By George Ward
The United States Department of Commerce is investigating potential vulnerabilities in the Binance Trust Wallet application for iOS users. The supposed glitch would allow attackers to steal funds from users’ crypto wallets if not addressed.
Investigating Binance’s Trust Wallet iOS Version
The National Institute of Standards and Technology (NIST), a government agency under the Department of Commerce committed to promoting innovation and industrial competitiveness, is investigating a potential vulnerability. According to the NIST, it discovered that a specific version of the Binance Trust Wallet application has improperly utilized the trezor-crypto library.
This library is responsible for producing mnemonic words, which are noteworthy in that they can only be verified at the source of entropy. The entropy source denotes a physical site from which data emanates. Meanwhile, the NIST stated that a similar vulnerability was malevolently exploited in July 2023, resulting in significant financial consequences.
Furthermore, the NIST clarified the complexities of the matter by explaining that this alleged susceptibility will allow a malicious actor to systematically produce mnemonics that correspond to every timestamp within a specified period for particular wallet addresses. Thus, it enables malicious activities by moving funds from such targeted wallets.
Awaiting Results
Following the constant illicit hacking into Ethereum (ETH) wallets, Secbit Labs began investigating the Binance Trust Wallet software for iOS. This research complies with the Common Vulnerabilities and Exposures (CVE) program, which the US Department of Homeland Security supports.
Accordingly, the researchers tracked the source of the security vulnerability to a flaw in wallets from a 2018 version unique to the iOS platform. In addition, the later discovery of a link between this past vulnerability and the significant breaches on July 12, 2023, revealed more underlying problems. Meanwhile, the current inquiry will further explain the full scope of the vulnerability’s impacts, highlighting the need to understand the implications in the real world.
Possible Loss Of Funds
Furthermore, an independent investigation by Milk Sad revealed that at least 6,572 wallet mnemonics within the Trust Wallet app for iOS are in danger of fund losses. The investigation revealed that the iOS version of the Trust Wallet app used open-source code to generate new crypto wallets, which isn’t secure enough.

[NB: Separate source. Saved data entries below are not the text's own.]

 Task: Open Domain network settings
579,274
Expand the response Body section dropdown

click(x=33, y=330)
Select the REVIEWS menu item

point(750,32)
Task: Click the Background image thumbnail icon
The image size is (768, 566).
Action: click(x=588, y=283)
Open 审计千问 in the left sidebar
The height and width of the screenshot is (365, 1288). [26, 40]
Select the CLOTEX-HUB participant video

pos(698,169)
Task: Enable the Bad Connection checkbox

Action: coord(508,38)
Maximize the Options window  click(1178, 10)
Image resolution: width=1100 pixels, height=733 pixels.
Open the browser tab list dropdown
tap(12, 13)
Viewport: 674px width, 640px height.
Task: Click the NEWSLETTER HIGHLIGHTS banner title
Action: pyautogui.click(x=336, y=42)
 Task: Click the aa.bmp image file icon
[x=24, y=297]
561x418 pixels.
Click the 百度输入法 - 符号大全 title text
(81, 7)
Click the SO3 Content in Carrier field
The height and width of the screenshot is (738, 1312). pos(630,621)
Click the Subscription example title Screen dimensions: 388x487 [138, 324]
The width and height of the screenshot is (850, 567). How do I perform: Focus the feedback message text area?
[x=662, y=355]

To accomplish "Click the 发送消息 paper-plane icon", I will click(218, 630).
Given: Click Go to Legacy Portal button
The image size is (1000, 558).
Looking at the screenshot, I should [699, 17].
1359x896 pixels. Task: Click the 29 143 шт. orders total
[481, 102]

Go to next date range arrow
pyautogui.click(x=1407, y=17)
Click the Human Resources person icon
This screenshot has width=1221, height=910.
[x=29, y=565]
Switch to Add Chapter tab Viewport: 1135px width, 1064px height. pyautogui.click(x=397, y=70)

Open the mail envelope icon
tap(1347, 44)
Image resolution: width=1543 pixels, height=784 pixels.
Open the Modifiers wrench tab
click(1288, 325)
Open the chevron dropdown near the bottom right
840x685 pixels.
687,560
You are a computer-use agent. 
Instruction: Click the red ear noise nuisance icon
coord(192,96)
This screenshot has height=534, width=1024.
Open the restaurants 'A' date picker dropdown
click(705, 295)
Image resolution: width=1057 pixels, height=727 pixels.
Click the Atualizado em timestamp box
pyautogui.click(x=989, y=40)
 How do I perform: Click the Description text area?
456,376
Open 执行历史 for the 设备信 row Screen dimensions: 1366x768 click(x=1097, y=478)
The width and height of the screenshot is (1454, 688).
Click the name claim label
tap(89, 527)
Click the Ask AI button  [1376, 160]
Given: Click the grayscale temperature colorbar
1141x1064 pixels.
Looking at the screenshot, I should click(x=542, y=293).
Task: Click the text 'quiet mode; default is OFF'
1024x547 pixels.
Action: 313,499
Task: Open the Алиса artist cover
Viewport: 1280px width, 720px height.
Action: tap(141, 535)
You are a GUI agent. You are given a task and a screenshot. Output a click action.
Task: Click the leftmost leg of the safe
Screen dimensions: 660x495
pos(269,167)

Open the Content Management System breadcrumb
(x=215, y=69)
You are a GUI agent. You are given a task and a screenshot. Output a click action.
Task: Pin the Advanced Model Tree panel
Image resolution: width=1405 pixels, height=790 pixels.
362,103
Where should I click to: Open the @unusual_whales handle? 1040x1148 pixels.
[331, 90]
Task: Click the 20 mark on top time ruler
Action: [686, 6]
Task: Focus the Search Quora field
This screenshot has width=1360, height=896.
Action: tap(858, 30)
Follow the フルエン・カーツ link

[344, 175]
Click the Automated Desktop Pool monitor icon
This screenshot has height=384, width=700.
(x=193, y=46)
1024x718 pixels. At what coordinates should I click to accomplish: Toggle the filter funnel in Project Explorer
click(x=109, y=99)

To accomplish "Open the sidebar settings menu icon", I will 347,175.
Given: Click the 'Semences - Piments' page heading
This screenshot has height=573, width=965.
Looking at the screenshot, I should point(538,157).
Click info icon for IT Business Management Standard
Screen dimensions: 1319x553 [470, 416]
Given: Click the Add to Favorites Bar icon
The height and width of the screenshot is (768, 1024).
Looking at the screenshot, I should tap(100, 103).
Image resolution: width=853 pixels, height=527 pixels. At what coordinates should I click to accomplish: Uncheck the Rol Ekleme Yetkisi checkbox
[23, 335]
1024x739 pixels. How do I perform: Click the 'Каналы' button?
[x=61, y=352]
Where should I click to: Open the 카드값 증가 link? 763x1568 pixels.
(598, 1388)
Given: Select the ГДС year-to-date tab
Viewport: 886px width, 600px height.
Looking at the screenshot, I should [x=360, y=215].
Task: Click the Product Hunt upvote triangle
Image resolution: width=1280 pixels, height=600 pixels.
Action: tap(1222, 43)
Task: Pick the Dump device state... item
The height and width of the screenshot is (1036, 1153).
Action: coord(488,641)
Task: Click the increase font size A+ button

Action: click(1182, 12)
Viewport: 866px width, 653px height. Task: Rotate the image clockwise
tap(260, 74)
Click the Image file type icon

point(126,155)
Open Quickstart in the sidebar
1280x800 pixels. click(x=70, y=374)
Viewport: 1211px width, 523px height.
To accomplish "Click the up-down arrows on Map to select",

It further argued that this version included unsafe functions within the “trezor-crypto library,” which differed from its intended use in production environments. Milk Sad’s findings claim that the app’s reliance on functionalities from the trezor-crypto library that were never designed for production exposes users to security breaches.
Following the results of this investigation, the NIST plans to establish a baseline score (on a scale of 0 to 10) to assess the severity of the app’s vulnerability. This scoring mechanism will be critical in determining the scope of the threat caused by the detected vulnerabilities. It can also assist stakeholders in prioritizing and executing essential security steps to protect users’ crypto assets.